The government’s use of the AWA also pales in comparison to the powers claimed by the FTC – the agency that has perhaps most aggressively sought to regulate the tech sector. Under its Section 5 authority to take action against unfair and deceptive acts and practices, the FTC has overtly developed its own bodies of law entirely untethered from congressional intent or direction. Indeed, its effort to develop a body of data security law was initiated precisely because Congress consistently failed to give it express authority to regulate data security. That’s right: The commission decided to use its general Section 5 authority to regulate data security practices after and because Congress repeatedly declined to give it express authority over data security practices. (For those keeping score at home, Apple and its various allies argue in the San Bernardino case that the fact that Congress has failed to authorize courts to issue orders like the one the FBI is seeking demonstrates that Congress intends that such orders not be issued.)
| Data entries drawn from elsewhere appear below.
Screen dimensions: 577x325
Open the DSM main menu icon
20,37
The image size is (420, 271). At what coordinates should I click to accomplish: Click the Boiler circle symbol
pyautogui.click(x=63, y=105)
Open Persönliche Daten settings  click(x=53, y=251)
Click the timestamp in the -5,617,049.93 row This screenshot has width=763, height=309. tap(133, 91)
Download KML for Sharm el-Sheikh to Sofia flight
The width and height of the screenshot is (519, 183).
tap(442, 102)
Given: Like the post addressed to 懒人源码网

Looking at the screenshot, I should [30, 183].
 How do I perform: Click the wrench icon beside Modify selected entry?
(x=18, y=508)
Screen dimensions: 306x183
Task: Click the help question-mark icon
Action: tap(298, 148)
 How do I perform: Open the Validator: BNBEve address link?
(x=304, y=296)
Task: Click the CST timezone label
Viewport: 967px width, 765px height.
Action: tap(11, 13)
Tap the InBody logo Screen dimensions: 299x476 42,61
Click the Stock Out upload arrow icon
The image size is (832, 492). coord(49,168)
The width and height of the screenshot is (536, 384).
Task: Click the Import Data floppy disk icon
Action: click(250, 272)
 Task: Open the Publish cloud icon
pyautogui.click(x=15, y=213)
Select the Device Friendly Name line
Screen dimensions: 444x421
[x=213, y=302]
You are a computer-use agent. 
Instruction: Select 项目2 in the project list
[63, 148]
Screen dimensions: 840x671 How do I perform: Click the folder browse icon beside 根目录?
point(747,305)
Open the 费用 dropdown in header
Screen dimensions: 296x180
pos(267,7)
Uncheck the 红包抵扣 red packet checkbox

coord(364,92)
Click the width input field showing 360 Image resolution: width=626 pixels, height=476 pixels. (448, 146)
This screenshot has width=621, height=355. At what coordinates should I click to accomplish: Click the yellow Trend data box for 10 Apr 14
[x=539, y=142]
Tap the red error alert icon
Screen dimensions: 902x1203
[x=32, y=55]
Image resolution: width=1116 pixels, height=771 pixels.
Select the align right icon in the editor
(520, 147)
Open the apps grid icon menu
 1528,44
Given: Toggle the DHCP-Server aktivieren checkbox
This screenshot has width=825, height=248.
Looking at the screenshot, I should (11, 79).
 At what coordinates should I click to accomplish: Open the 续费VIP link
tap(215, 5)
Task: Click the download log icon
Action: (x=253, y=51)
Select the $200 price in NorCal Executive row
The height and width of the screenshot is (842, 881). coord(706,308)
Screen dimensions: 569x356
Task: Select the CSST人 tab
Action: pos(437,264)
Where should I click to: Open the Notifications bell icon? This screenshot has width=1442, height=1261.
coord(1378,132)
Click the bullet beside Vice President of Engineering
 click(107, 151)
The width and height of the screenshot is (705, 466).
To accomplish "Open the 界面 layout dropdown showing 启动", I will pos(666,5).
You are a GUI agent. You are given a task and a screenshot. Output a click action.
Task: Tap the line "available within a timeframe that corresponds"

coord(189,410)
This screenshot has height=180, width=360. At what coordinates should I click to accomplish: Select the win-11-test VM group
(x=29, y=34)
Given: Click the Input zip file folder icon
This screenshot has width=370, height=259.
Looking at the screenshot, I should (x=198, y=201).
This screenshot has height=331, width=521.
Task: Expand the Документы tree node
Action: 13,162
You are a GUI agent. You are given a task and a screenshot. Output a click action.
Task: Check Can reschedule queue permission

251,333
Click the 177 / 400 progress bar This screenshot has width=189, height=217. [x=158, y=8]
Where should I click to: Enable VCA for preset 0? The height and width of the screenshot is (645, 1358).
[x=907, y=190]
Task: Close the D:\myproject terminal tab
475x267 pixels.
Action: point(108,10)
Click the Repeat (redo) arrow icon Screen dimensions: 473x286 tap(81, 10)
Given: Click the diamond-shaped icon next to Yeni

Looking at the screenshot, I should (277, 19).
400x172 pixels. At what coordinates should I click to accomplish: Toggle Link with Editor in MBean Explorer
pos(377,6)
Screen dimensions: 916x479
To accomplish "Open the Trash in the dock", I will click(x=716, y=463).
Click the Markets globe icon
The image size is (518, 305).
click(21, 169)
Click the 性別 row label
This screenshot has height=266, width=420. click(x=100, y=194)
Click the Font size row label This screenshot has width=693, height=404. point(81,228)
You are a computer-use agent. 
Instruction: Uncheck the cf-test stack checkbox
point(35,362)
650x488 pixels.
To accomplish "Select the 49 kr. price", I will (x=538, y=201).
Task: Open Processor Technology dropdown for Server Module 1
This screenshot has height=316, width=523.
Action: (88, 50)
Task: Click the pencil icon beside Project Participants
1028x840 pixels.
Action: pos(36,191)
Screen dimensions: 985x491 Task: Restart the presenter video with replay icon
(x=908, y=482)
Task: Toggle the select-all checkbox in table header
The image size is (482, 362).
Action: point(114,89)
And both the FTC and FCC benefit from and embrace practices that make it extremely difficult, if not effectively impossible, to seek judicial review of agency action. The FTC has led the way on this front, choosing to rely extensively on in-agency adjudications to enforce and develop its regulations. Parties subject to these adjudications have the benefit of only minimal due process protections until their case has been decided both by an initial adjudication and then an appeal to the full commission. This process can take several years and cost millions of dollars – and, remarkably, appeals to the full commission are almost never successful (there has only been one successful appeal of an initial decision in the past two decades), despite the fact that the agency frequently loses cases that it brings to federal court. In recent years the FCC has increasingly embraced a similar, adjudication-oriented approach to enforcing and developing its regulations – and it is poised to double down on this approach as it moves into privacy regulation.

And, of course, all of this is on top of the FCC’s and FTC’s longstanding approach of using merger conditions to impose requirements on merging firms that are entirely outside the scope of the agency’s legal authorities. In other words, both the FTC and FCC have broad power to define the scope of their own legal authority, to develop rules and impose sanctions on firms independent of any express congressional intent, and to do so with minimal due process and often no meaningful judicial recourse. Compared to this, concerns that the AWA is an unbridled grant of power are hard to fathom. Exercise of power under the AWA needs to be tethered to some clear judicial authority, it needs not to have been supplanted to other congressionally authorized procedures, it requires express judicial review and oversight, and it needs to be otherwise in line with established equitable principles.

The concern of laws without limiting principles is one of the most important we face today. For many of us frequent critics of the FCC and FTC, this it is our animating concern. And it is a problem much larger than the tech sector – indeed, it is arguably one of the central issues facing the current generation of legal scholars. For what It’s worth, I’m glad to see Apple and the tech industry generally expressing concerns about unbounded government power in the iPhone case. Even if they are misplaced here, I hope we’ll be able to count them as allies in the broader fights against much more egregious examples of unbounded governmental power.